Raw Input Desired Output
7254 romans@abc.net
7254 stack@bcd.org
7254 giant@ab.cd.com
70613 mega@true.edu.tw
70613 meggy@false.com
70613 antims@msgotohell.cx
70613 blah@blah.bon.org
70613 ramma@comics.co.jp
enc gary@enc.com
enc devin@enc.com
enc roy@enc.com
70613 mega@true.edu.tw
70613 meggy@false.com
70613 antims@msgotohell.cx
70613 blah@blah.bon.org
70613 ramma@comics.co.jp
Script and Comments
Script1
[ 1] /^PAT /!d
[ 2] $!N
[ 3] /\nPAT /{
[ 4] P
[ 5] D
[ 6] }
[ 7] s/\n.*//
[ 8] q
Comments
  1. Step [1] will discard lines you are not interested in.

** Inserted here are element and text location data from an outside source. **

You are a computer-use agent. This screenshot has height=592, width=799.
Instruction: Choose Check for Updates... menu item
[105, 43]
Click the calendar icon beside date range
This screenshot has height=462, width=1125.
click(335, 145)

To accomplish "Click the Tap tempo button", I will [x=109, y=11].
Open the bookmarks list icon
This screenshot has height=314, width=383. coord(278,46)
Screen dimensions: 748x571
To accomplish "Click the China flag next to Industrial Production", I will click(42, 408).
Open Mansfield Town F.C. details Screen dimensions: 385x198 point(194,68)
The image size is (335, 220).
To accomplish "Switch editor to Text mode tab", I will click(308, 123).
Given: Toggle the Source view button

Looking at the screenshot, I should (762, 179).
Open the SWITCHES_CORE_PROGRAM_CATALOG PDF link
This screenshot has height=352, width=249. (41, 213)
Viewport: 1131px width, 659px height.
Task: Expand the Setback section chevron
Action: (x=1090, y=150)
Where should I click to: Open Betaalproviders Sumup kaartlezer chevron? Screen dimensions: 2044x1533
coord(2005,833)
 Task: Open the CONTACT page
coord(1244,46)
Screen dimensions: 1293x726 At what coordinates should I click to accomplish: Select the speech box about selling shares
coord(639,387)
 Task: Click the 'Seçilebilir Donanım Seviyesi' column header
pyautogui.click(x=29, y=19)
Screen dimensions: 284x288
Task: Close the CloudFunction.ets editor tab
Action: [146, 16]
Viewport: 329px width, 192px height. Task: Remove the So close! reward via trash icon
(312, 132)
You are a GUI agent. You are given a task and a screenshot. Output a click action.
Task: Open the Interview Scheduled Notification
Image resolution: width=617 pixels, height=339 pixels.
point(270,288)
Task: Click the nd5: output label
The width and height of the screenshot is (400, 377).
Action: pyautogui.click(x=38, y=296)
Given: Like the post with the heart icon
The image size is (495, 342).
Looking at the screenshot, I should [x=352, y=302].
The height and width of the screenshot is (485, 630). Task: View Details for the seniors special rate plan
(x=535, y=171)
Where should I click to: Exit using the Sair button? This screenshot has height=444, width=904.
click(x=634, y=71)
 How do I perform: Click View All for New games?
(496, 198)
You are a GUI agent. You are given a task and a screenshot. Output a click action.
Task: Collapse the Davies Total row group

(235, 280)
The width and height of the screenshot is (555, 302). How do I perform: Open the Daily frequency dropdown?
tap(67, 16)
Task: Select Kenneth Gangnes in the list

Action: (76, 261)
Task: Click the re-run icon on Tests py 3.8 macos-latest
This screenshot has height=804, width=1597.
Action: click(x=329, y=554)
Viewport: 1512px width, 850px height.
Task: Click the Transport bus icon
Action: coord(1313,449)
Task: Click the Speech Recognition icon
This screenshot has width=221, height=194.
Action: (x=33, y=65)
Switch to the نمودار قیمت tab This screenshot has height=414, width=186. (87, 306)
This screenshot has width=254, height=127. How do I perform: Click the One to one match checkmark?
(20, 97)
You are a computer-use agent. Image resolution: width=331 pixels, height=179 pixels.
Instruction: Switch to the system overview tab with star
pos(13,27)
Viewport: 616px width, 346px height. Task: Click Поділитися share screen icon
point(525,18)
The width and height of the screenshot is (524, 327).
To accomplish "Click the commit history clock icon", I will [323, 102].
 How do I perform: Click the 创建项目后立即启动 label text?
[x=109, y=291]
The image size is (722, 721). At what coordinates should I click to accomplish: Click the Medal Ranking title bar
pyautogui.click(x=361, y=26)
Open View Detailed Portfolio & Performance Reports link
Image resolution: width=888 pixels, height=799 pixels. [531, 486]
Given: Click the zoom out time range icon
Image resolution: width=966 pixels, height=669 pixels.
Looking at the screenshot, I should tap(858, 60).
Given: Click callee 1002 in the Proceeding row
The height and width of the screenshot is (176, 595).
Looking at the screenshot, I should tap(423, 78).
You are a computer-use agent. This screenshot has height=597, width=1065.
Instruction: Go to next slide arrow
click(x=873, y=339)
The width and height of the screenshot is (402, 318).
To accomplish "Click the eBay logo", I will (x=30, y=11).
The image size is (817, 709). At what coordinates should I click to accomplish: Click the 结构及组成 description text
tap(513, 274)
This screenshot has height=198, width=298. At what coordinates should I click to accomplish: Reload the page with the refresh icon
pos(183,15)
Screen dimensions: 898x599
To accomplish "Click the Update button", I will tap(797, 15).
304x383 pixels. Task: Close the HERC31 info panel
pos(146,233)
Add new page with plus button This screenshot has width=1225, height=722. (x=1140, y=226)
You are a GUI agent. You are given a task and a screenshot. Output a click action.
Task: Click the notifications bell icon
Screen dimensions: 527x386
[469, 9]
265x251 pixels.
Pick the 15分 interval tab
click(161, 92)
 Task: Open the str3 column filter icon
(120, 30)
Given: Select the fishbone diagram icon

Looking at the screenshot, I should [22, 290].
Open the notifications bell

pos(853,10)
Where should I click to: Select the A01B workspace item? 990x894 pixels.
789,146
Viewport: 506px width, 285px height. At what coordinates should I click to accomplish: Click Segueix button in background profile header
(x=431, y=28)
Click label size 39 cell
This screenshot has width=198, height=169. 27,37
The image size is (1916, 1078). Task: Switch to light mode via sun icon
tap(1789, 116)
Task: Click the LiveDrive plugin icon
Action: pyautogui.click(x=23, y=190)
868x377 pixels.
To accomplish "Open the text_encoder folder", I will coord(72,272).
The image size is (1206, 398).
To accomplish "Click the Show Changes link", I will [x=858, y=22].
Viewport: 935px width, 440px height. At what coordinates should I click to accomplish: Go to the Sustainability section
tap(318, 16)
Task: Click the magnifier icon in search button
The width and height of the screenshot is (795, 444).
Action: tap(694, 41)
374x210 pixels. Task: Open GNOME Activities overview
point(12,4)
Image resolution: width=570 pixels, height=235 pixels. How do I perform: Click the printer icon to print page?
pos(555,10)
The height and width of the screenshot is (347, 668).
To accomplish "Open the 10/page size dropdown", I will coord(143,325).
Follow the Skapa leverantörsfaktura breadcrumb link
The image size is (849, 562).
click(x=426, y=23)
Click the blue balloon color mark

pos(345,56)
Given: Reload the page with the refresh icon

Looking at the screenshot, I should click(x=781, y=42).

  2. The first line interesting you will direct sed to Step [2], which will join the next line if possible.
    • If the next line has the same first field, sed will print the current line (Step [3]), delete it and make the next one current (Step [4]). Due to the characteristic of command 'D', sed will start a new cycle (back to Step [1] then [2], ...).
    • If there are no more lines (e.g., end of file is reached) or the next line does not have the same first field, Step [7] will delete the next line, and command 'q' will print the current line then quits.